Quick Start

This repository contains the entire codebase necessary to pilot STAPLE, an automated end-to-end pipeline that processes Spatial Transcriptomics datasets.


Quick Start

This page describes how to use the default functionality for the processing of any Spatial Transcriptomic experiment.

All Quick Starts assume that the installation of the pipeline was performed as described in Installation & Usage.

Experiments

Converting raw images to seperated images

Commercial microscopy acquisition technology often have a proprietary raw output file format (e.g. .ndi, .czi). Since these are meant to be processed by their own proprietary software, the pipeline cannot work based off of raw images. Input images are expected to be single-stacked (OME-)TIFF images.

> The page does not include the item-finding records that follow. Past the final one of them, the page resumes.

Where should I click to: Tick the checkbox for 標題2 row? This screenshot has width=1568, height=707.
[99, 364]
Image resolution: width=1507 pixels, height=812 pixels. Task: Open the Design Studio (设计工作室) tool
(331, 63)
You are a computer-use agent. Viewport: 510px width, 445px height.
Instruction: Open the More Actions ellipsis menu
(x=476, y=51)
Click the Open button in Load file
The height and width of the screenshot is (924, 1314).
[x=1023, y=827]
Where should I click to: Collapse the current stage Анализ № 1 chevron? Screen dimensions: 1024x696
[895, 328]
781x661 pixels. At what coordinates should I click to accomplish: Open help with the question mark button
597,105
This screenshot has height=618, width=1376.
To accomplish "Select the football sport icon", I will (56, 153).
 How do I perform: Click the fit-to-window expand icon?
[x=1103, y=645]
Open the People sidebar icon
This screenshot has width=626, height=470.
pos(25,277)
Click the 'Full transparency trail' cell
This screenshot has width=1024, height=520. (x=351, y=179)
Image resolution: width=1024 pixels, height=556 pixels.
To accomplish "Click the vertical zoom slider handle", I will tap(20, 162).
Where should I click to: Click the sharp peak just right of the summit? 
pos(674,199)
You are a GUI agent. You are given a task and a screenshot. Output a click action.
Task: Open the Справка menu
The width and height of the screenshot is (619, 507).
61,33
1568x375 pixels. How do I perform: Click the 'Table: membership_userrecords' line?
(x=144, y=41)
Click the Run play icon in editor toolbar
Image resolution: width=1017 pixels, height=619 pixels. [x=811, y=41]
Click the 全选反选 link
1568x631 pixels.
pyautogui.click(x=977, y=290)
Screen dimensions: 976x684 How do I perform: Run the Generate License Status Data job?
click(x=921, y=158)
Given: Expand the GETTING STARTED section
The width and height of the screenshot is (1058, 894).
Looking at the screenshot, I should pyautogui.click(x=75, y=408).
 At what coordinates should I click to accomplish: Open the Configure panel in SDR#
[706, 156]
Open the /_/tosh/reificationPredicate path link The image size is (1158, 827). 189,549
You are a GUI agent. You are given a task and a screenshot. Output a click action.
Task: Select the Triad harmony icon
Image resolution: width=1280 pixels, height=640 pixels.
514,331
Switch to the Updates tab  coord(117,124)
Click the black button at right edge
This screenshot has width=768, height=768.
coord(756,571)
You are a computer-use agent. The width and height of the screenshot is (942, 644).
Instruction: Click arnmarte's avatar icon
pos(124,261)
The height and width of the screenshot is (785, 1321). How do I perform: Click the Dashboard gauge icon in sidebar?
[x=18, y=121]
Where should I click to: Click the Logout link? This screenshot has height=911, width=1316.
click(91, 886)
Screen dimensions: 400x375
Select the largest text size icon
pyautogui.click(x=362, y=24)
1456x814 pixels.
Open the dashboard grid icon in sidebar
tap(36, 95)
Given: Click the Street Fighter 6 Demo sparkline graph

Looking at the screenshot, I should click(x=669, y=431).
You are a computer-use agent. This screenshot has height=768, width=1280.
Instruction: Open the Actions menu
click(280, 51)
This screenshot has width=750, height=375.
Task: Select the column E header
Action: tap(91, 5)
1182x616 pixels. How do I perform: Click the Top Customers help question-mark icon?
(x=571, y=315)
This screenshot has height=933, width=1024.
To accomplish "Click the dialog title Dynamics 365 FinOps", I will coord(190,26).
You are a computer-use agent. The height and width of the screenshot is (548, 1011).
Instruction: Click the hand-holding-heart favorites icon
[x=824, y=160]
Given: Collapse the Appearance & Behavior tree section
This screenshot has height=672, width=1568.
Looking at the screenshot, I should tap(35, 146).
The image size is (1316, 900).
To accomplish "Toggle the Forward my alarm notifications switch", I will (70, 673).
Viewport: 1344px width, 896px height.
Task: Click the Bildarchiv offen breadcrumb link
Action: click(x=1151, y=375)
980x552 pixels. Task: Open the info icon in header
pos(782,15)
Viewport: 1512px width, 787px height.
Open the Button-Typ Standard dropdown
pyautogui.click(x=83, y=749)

For .czi images, as acquired by Zeiss microscopes, a converter is available in the pipeline using the entry -convert_czi:

nextflow run main.nf -entry convert_czi --dataDir fill_in_directory

For other raw image formats, conversion to seperate non-stacked images will have to be done by the user, using the software specific to their microscope.

Codebook

Codebooks for all experiment types are required to be .csv files that consist of 2 columns and a header, where the header are the columns “Gene” and Barcode” (order does not matter, capitalization does). The barcodes in an ISS experiment are also supposed to be in terms of channel numbers, not letters (i.e. [4 ,2 ,1 ,3], not [A, T, G, C]). A small python script is available at ~/src/file_conversion/bin/modules/codebookParsin.py to convert letters to numbers using a user-inputted index file. MERFISH barcodes are expected to be binary.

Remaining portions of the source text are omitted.